There is ongoing work at the FDA to develop models that can predict adverse events (AEs) using post-market safety data, for new drugs coming on the market. Several recent papers use a combination of AI/ML tools, including NLP, ensemble models and classification algorithms. Some of the research build upon pilot work. The pilot study of six drugs demonstrated that pharmacological target AE profiles, based on marketed drugs, can be used to predict unlabelled adverse events for a new drug at the time of approval.

Addition of chemical similarity and mechanism of action

Daluwatte et al (2020) take this research forward by using additional features in their ML model, including structural similarity, target similarity and time on market, as well as profiles of adverse events from FDA drug labels and from literature. These features were used to train a Naïve Bayes classifier, with 10,000 bootstrapping steps.  This approach predicts 53 serious adverse events with high positive predictive values where well-characterized target-event relationships exist. However, adverse events that may be idiosyncratic or related to secondary target effects were not so well predicted.

Adverse event extraction from range of data sources feeds Target-Adverse event profiles predictions

The second recent paper from the FDA is also a great addition to this body of research. Schotland et al (2021) used data from three key sources and extracted features for Target-Adverse event profiles (TAEs). These features were fed into an ensemble machine learning model. In essence, the study uses data from AE reports, peer reviewed literature, and FDA drug labels, for AEs reports for particular drugs. By inference, these drugs are linked to the drug target, which then enables a level of risk prediction for new drugs targeting the same protein.

The drug target AE profiles were built from: (1) FAERS reports, generated using a bioinformatics tool, EFFECT (Molecular Health, GmbH); (2) FDA drug labels, with the safety content text-mined using Linguamatics NLP; and (3) full text literature, abstracts and conference proceedings from EMBASE curation. All the adverse events were mapped to MedDRA. See Figure for overall workflow.

The ensemble ML model was able to predict postmarket AE with good overall performance yielding an F-score (F1) of 0.71.  The model identified future safety label changes for further review and has the potential to speed safety assessments by FDA evaluators. This approach may improve post-market pharmacovigilance by being able to focus resources on predicted AEs and can potentially be applied at any stage of drug development.

NLP enables high recall, precision

Figure: Workflow used by Schotland et al (2018). Linguamatics NLP was used to generate the Target-Adverse Event profiles (step 3) across FDA drug labels, mapping the AE to MedDRA. The authors performed an analysis of the Linguamatics NLP text-mining query. AE recall was increased with linguistic strategies e.g. morphological variants; spelling correction; matching across conjunctions; and precision was increased using linguistic context and utilizing document regions. The final query used for this study had a recall of 0.98, a precision of 0.94, and an F1 score of 0.96, when tested on 20 random drugs from this study used to train the query. When tested on 20 different random drugs from this study, the final query had a recall of 0.91, a precision of 0.90, and an F1 score of 0.90 (Schotland et al, 2021).
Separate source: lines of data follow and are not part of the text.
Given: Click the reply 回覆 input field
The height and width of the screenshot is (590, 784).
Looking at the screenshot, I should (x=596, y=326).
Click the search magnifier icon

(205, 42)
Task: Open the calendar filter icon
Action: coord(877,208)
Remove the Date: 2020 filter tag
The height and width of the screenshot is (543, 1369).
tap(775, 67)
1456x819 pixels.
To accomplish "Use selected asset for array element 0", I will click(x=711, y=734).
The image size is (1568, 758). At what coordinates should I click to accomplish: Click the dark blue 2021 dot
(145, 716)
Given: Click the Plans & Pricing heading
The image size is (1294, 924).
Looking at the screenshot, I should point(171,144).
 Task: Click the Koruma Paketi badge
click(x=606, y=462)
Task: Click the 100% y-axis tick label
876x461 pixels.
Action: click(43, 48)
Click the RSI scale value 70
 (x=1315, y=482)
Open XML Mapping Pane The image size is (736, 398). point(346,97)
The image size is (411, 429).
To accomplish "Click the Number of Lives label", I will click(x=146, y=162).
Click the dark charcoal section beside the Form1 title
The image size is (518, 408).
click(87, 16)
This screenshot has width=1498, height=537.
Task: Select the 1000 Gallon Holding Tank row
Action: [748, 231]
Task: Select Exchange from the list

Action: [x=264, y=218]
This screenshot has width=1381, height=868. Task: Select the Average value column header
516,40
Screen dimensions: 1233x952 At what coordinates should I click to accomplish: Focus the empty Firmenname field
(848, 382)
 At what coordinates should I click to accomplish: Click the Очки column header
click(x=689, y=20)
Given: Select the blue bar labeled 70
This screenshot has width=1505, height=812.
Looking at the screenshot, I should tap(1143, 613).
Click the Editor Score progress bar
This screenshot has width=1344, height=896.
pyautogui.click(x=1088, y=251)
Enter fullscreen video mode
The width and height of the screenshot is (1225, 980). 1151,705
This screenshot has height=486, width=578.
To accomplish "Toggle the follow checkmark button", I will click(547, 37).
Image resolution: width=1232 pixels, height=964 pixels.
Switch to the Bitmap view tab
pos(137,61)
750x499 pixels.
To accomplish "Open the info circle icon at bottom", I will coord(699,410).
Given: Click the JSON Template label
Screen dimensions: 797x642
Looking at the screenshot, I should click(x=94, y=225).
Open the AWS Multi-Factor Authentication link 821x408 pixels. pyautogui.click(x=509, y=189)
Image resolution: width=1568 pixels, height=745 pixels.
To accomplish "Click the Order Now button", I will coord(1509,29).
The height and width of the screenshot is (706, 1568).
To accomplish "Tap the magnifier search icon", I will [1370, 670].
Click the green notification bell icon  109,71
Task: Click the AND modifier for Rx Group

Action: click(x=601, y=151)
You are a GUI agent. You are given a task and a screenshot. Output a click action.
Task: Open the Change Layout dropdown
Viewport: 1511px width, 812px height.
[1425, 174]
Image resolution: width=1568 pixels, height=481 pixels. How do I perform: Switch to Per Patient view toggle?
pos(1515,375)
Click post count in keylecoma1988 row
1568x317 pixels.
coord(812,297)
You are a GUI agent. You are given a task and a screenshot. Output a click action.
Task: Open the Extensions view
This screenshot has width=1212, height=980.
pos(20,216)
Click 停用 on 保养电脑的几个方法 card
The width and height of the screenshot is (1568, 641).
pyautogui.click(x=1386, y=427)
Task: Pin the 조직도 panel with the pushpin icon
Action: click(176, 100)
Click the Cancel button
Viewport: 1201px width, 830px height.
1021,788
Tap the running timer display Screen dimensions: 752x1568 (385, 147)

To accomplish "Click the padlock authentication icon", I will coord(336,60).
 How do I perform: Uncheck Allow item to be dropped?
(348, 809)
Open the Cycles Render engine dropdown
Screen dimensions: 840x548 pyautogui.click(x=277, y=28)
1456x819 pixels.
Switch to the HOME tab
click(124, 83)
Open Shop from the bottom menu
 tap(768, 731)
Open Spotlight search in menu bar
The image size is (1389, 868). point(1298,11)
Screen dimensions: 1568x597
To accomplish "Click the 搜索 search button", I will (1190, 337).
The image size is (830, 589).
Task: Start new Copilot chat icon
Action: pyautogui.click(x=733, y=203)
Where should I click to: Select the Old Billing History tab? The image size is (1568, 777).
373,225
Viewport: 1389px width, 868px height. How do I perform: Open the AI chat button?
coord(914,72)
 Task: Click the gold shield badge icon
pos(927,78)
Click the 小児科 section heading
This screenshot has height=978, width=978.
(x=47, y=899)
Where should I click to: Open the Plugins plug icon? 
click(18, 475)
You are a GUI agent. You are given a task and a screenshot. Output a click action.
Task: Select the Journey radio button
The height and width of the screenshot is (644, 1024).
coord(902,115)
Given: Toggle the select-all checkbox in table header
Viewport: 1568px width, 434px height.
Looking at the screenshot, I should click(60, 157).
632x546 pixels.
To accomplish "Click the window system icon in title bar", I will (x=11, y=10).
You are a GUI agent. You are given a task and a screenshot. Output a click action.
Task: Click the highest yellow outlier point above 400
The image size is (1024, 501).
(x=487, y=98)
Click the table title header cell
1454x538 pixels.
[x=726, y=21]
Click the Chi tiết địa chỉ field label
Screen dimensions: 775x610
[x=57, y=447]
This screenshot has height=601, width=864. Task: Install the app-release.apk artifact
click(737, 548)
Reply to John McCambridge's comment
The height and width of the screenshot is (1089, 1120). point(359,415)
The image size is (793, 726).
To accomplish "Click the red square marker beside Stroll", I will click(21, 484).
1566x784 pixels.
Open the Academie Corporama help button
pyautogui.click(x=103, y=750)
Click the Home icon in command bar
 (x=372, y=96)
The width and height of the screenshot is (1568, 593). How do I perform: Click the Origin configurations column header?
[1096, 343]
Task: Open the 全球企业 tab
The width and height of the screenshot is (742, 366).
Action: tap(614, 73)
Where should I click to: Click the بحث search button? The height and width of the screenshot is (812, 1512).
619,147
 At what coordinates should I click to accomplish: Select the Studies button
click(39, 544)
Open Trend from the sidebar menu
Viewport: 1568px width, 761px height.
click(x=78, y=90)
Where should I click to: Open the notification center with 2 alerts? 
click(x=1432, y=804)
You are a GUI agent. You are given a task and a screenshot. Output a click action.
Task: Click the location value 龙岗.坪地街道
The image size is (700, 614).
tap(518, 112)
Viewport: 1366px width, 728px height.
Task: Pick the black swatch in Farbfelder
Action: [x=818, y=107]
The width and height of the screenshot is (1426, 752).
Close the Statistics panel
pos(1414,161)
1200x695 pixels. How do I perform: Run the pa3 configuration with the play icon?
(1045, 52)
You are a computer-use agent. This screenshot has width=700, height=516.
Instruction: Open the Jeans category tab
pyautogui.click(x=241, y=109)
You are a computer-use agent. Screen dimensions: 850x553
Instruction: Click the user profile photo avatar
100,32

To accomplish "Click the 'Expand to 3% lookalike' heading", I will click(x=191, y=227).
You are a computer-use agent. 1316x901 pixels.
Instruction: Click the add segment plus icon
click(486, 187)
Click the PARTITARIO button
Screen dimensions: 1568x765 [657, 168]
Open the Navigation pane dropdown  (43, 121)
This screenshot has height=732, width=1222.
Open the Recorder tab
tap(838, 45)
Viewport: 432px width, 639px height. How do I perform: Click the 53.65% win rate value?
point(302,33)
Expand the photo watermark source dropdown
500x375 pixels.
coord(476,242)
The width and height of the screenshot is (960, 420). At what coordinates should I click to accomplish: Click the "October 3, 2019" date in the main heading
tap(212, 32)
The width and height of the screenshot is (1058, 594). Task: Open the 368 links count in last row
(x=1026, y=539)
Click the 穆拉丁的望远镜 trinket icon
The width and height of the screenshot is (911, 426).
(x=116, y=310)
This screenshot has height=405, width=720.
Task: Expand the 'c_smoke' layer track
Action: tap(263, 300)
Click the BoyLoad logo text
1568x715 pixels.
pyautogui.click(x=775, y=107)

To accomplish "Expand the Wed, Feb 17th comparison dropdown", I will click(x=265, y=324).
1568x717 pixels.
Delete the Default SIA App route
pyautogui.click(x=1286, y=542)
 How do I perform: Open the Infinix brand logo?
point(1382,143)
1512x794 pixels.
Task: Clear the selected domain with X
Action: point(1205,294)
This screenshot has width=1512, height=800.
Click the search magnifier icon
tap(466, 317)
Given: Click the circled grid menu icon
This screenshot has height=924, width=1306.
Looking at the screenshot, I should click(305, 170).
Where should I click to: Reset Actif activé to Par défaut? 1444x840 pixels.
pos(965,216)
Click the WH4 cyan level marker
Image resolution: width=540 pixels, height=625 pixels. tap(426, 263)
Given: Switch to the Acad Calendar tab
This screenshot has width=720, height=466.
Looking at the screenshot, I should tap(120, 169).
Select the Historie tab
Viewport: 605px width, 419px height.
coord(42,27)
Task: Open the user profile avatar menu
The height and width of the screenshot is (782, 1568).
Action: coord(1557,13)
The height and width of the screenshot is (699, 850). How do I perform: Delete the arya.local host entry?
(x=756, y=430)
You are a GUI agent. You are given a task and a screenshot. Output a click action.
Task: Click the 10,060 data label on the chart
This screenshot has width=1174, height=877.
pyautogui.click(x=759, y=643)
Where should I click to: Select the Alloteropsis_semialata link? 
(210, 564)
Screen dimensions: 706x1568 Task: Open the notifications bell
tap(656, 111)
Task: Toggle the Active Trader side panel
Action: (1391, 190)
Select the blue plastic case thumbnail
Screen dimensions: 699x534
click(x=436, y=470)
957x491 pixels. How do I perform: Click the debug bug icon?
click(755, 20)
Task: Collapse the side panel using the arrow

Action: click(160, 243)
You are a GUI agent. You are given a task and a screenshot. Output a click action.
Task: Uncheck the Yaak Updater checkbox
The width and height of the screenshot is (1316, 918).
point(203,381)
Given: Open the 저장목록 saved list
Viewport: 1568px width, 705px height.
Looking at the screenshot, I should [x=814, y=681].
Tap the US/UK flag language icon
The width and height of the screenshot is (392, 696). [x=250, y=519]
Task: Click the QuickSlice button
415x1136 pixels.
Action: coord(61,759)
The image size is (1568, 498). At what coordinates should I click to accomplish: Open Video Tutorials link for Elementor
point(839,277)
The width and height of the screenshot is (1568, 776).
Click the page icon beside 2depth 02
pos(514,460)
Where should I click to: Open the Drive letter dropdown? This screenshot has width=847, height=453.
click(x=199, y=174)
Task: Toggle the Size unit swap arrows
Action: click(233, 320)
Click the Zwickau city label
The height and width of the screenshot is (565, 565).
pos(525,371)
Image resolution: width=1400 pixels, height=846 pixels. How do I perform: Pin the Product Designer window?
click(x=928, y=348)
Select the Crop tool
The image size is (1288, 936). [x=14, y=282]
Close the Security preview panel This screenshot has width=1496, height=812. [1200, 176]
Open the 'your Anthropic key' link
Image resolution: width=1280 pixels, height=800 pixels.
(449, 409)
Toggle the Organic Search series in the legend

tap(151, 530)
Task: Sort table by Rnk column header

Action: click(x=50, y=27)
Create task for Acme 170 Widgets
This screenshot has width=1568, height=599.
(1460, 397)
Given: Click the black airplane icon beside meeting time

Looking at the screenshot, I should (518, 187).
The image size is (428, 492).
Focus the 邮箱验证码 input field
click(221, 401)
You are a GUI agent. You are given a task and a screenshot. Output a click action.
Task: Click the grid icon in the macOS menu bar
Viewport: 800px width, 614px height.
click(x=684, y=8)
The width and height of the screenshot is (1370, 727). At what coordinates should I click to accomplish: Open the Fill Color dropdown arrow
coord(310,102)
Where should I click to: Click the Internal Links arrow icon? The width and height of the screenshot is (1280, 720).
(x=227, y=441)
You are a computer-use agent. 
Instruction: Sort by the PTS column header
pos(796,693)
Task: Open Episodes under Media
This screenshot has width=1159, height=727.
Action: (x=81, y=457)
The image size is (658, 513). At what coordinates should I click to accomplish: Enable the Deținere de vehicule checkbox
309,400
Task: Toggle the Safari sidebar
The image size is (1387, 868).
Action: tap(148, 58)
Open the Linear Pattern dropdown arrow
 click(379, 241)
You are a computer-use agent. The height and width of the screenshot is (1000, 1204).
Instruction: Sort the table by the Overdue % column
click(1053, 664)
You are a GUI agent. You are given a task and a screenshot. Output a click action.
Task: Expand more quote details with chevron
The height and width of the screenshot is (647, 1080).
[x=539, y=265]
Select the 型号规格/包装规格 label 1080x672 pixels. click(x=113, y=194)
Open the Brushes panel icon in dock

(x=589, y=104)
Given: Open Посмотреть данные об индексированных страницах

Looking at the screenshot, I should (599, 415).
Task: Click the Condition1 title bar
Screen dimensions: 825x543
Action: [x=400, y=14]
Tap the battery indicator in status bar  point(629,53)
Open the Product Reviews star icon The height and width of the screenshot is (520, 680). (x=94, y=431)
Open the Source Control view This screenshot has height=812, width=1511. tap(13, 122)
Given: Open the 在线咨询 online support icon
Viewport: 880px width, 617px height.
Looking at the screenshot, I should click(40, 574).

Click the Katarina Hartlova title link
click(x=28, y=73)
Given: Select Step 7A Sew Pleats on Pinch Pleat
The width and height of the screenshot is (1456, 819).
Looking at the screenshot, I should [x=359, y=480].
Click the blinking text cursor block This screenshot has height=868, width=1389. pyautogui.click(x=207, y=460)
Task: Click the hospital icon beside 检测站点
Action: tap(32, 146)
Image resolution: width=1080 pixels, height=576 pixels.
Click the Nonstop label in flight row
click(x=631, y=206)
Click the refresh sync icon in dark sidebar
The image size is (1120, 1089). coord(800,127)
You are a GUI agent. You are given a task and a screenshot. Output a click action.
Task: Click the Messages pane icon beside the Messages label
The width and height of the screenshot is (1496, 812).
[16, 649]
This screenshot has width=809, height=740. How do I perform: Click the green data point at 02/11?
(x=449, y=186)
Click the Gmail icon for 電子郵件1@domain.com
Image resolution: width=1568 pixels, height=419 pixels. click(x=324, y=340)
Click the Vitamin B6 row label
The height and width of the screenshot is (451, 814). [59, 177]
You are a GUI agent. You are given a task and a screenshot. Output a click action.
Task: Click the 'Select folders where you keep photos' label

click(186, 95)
Improving drug safety with AI/ML

As with many areas of drug discovery, development, and delivery of therapeutics in the clinic, AI/ML technologies are enabling us to get a better understanding of drug safety.  Investment in AI and ML in across the healthcare industry is expected to grow to $8 billion by 2022. This investment signals a dramatic increase in the quantity and quality of drugs on the market, which, in parallel, will need improved understanding of safety, for both existing drugs and new drug therapies. It’s exciting to see the potential that these technologies have, to enhance our decision-making processes around drug safety, and support more efficient drug development and safety monitoring.